Epic Records (ESCA-7749)

 本作『夢現(ドリームタイム)』は、ストラングラーズ9枚目のオリジナル・アルバムであり、86年10月に発表された。今回の国内再発にあたって、オリジナル・リリース時には完全に無視されていた(*アナログ盤のフィルムを縮小使用しているため、原文すら判読不能の状態だった。LPからCDへの移行期には、こういうこともあったのだ)アボリジナル・スクリプトの対訳をあらためてきちんと掲載できたのは、私個人の中では大いに意義深いことだ。表題曲“ドリームタイム”にインスピレーションを与えた、オーストラリア原住民アボリジニの思想哲学について書かれた一節には、このアルバムに向き合うにあたってぜひ1度は目を通していただきたい。そして、ひとりでも多くの人が興味を持ち、独自に詳しい内容を調べるキッカケになってくれれば、とも思う。

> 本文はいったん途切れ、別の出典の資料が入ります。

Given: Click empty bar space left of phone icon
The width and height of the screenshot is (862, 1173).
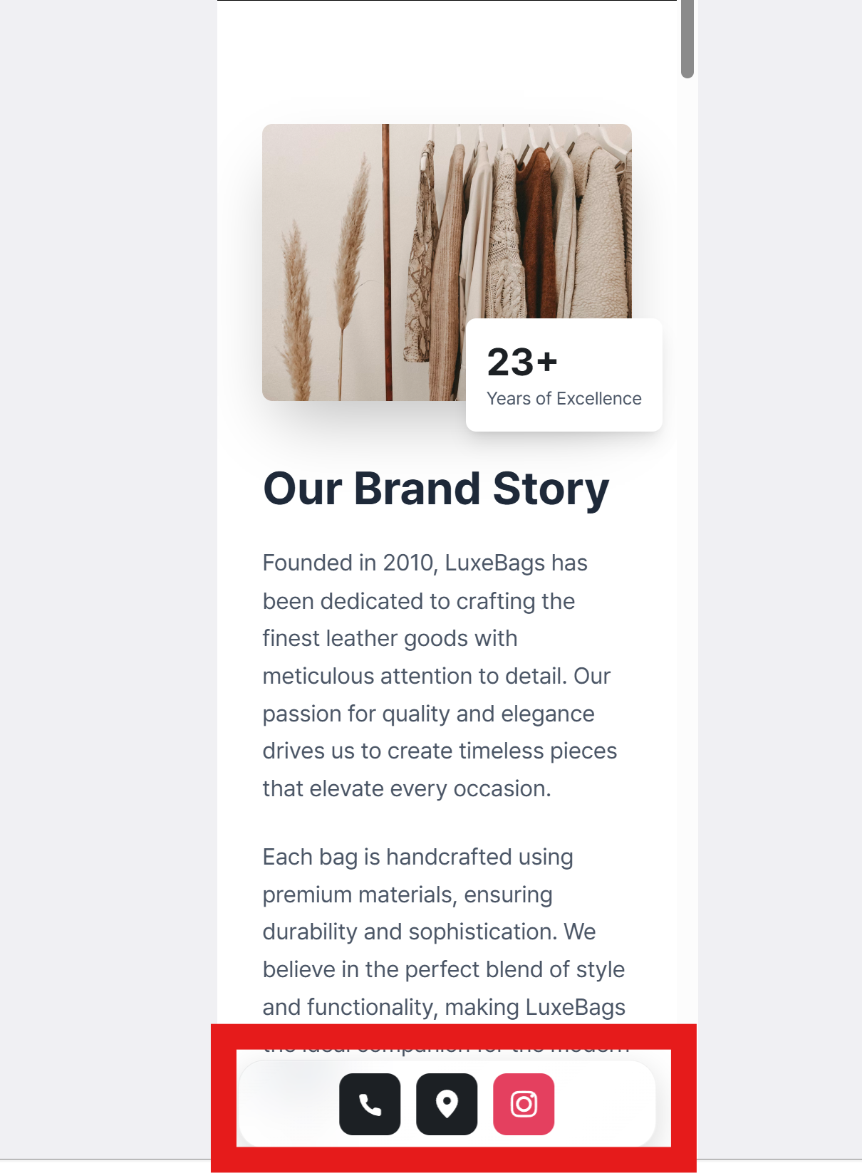Looking at the screenshot, I should point(289,1104).
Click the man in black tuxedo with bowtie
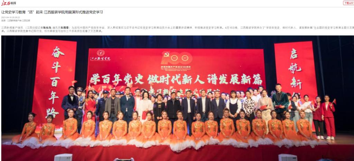Viewport: 354px width, 161px height. click(70, 103)
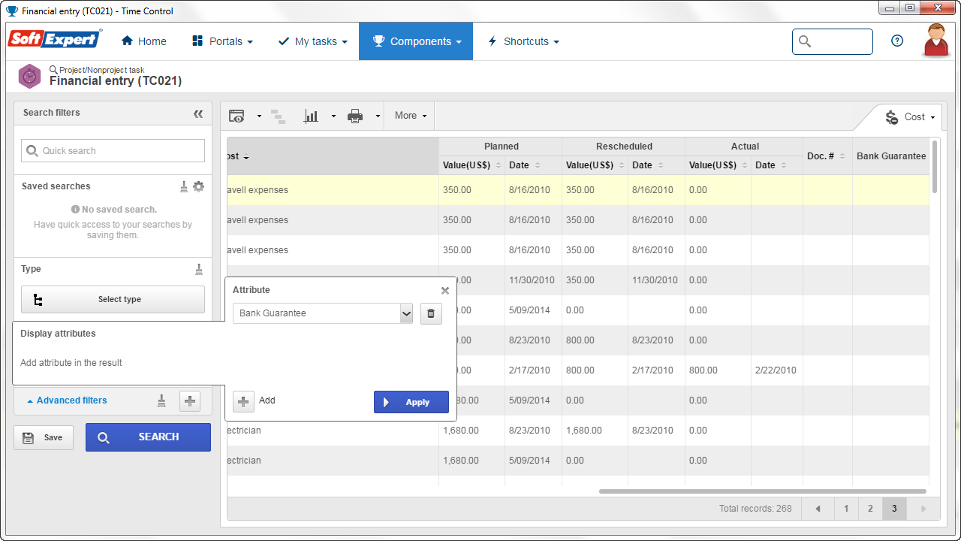Open the help question mark icon

click(897, 41)
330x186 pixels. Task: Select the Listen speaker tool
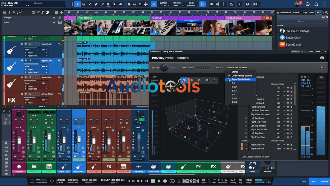[x=121, y=4]
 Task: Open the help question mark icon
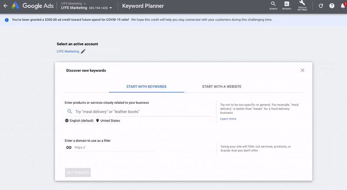tap(332, 6)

 「夢」というモチーフは、前々作『黒豹』の冒頭に収録された“真夏の夜の夢”の延長にあるものだと言える。ただ、それ以前にもストラングラーズは、ずいぶん初期の頃から――例えば4thアルバム『レイヴン』に収録され、続く5thアルバム『メニンブラック』(この言葉がスピルバーグ制作のエンターテイメント映画のタイトルになった時には正直驚いたものだ)で全面展開される“メニンブラック”のコンセプトなどでも、現実の世界を唯一絶対のものとする西洋的な思想への挑戦を見せており、このアボリジナル・スクリプトも、そうした彼らの哲学が突き詰められた結果として登場してきたものなのだ。かつてジャン・ジャック・バーネルにインタビューした時、「バンドとして身を立て、世界中を回る機会を持ったことで、俺たちは各地の様々な物の見方/考え方を学ぶことができた。『レイヴン』あたりからは、そうした新しい思想を歌詞の中に表現するようになっていったんだ」と語っていたのだが、周囲への反抗というパンク・ロックの大命題を、ここまで風呂敷を広げて考え詰めたバンドは他にいないだろう。そして、当初はあまりに現実の世界に対して突き放したスタンスをとっていたがために、いやがおうでも冷酷無比なものにならざるをえなかった彼らの思想は、この“ドリームタイム”において、その先にかすかな希望をついに見出したような気もする。アボリジナル・スクリプトの最後の文章「誇りと強さを持って、私たちは生き延びていくつもりだ」には、それまでの悲壮感は薄れ、確かなポジティヴィティーが感じられるのだ。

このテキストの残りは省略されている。